▸ TEXT BLOCK
* * * * *

An article by John O’Dea in the Manchester City News of 18.2.1905 describes the New Cross Cholera Riot of 1832 that followed the death from cholera of a young boy who had died in the hospital in Swan Street. The child’s grandfather opened the coffin in the graveyard and ‘to his horror found that the child’s head had been severed from its trunk and a brick put in its place!’.
‘The rumour immediately spread that a child had been murdered at the Cholera Hospital. During the day a great crowd of frenzied men and women visited the cemetery. They took the coffin out of the grave, tore off the lid, and the mutilated corpse was exposed to the gaze of the horrified spectators.

* * * * *

▸ WHAT IS NEEDED
Reproduce the cholera riot passage word for word, starting at "An article by" and ending at "in its place!’.". The data that comes next is not needed for this work.

▸ DATA PROVIDED
* * * * *

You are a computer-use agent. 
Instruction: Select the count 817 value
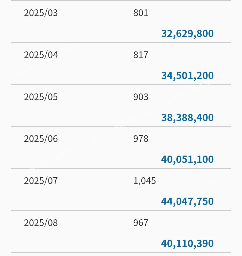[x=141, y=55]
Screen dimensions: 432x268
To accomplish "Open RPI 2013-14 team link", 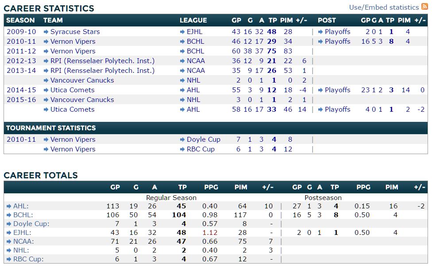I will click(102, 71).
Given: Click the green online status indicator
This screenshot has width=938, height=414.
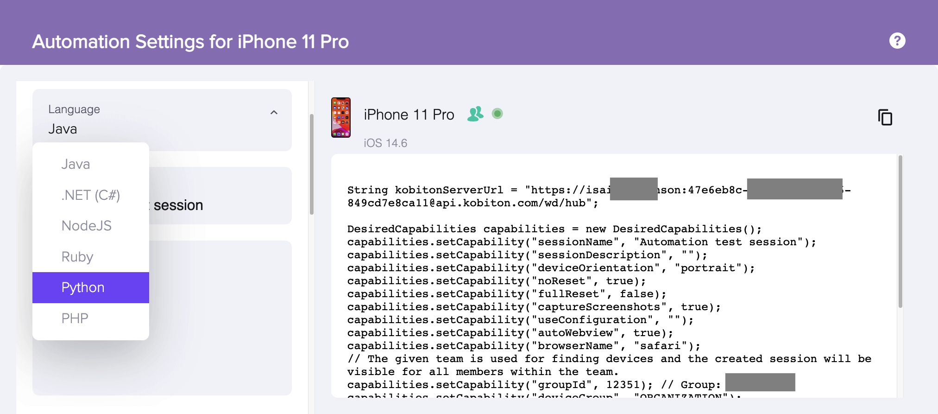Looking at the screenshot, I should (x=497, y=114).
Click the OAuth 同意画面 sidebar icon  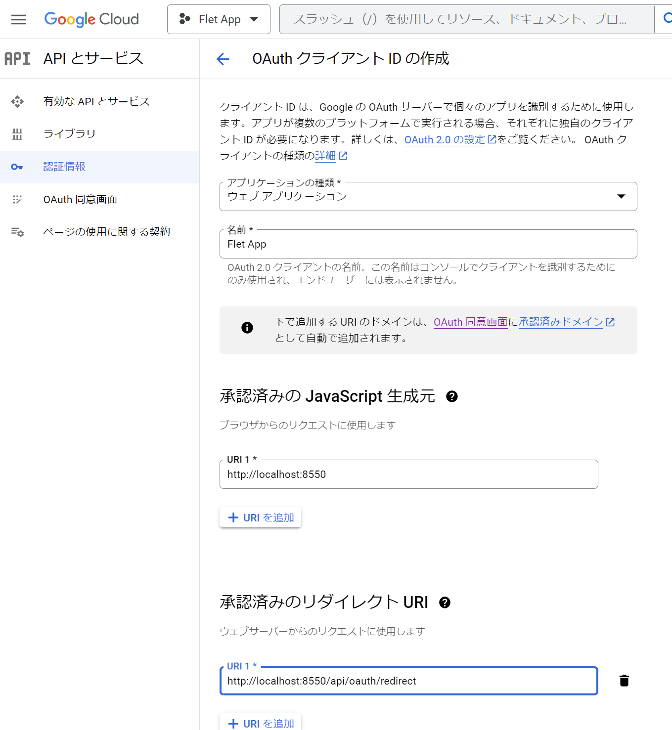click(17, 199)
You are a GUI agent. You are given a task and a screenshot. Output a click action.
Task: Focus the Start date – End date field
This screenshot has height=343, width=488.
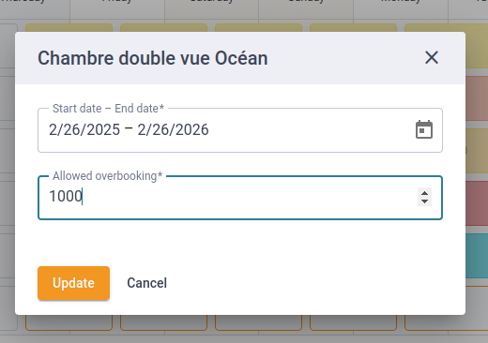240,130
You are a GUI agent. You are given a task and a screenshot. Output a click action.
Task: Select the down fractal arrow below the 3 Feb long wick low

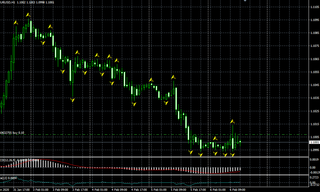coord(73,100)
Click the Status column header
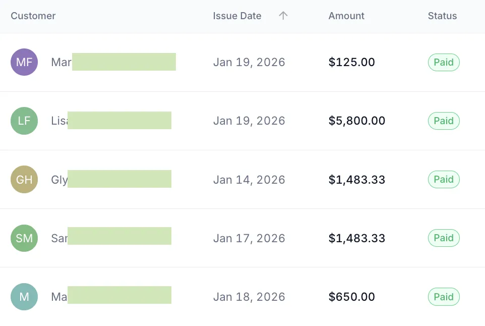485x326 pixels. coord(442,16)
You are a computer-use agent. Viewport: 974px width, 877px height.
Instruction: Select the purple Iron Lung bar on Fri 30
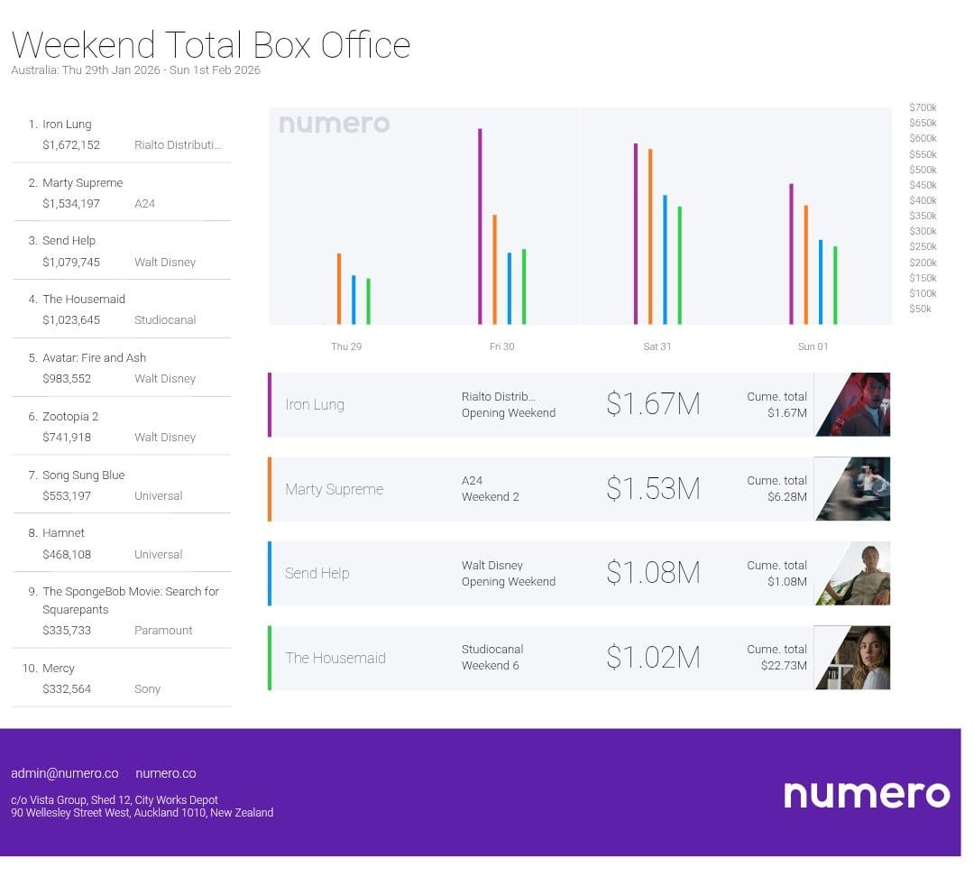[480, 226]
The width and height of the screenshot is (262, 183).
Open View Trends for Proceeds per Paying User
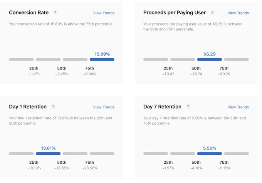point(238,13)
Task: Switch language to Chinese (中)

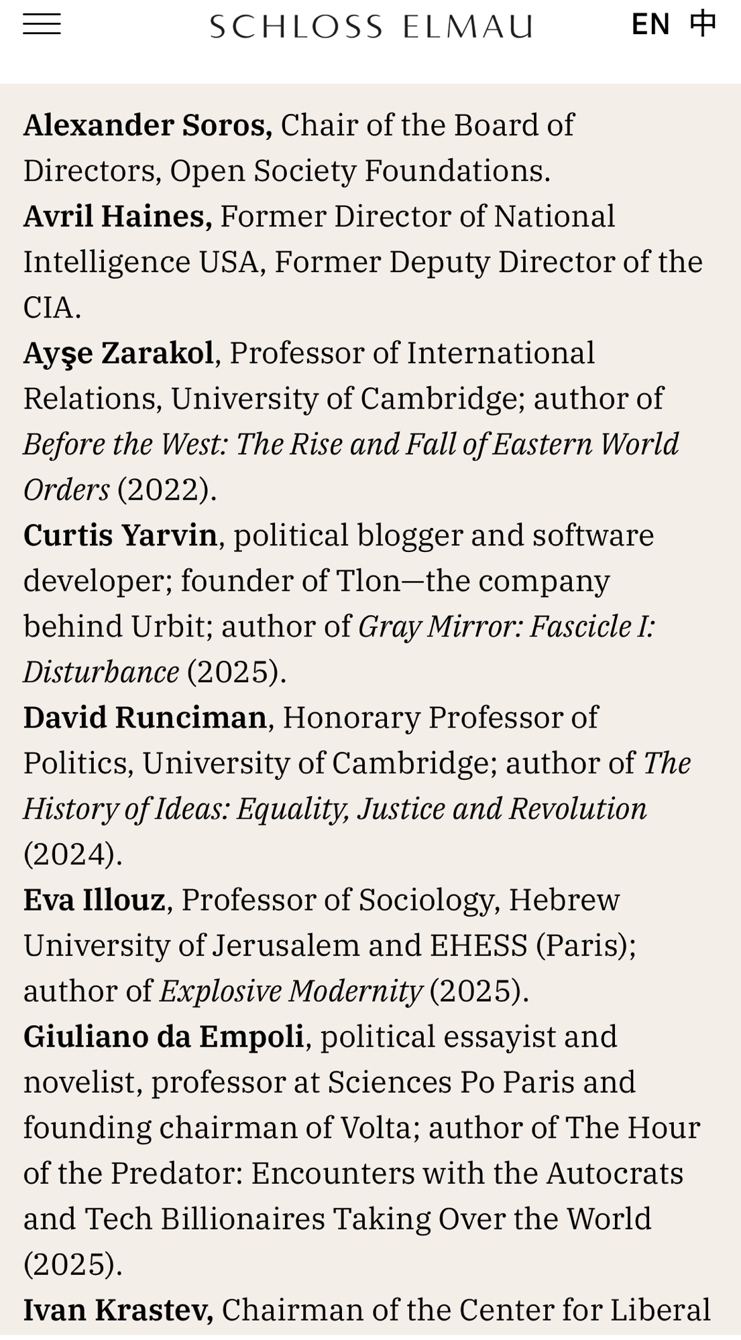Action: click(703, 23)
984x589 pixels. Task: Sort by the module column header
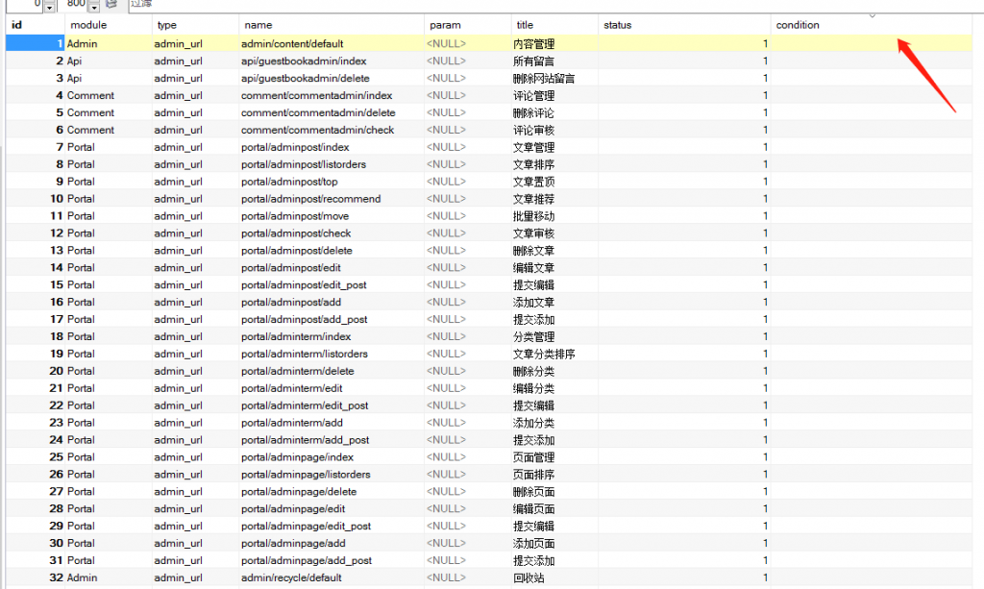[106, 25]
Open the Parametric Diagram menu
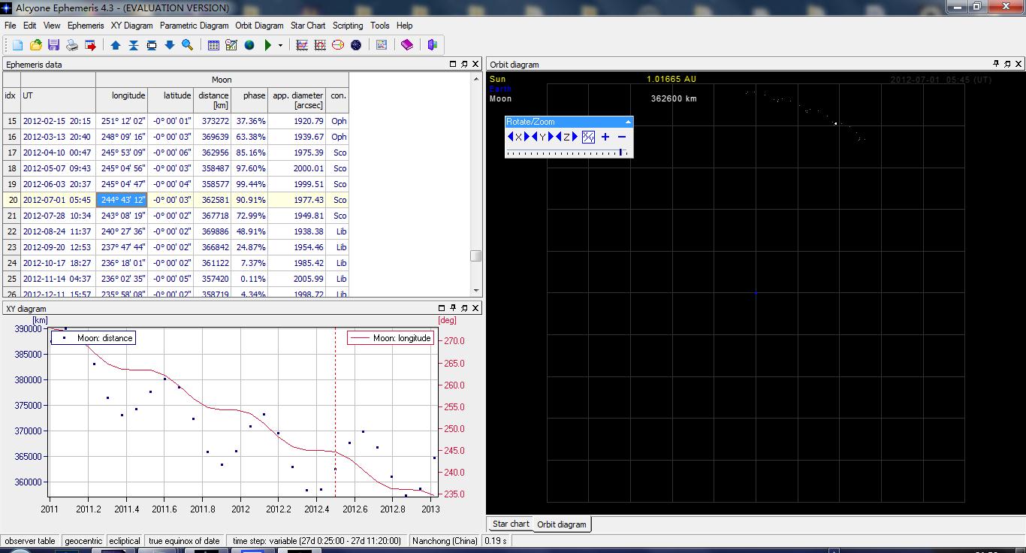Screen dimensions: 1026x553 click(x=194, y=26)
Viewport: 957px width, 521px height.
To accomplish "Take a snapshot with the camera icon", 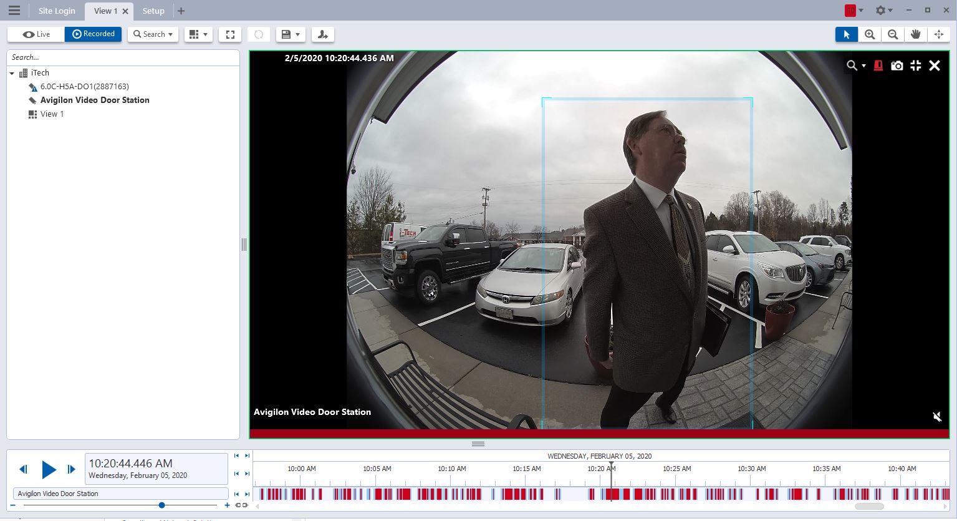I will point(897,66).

* * * * *

▸ EXERCISE RESULT
An article by John O’Dea in the Manchester City News of 18.2.1905 describes the New Cross Cholera Riot of 1832 that followed the death from cholera of a young boy who had died in the hospital in Swan Street. The child’s grandfather opened the coffin in the graveyard and ‘to his horror found that the child’s head had been severed from its trunk and a brick put in its place!’.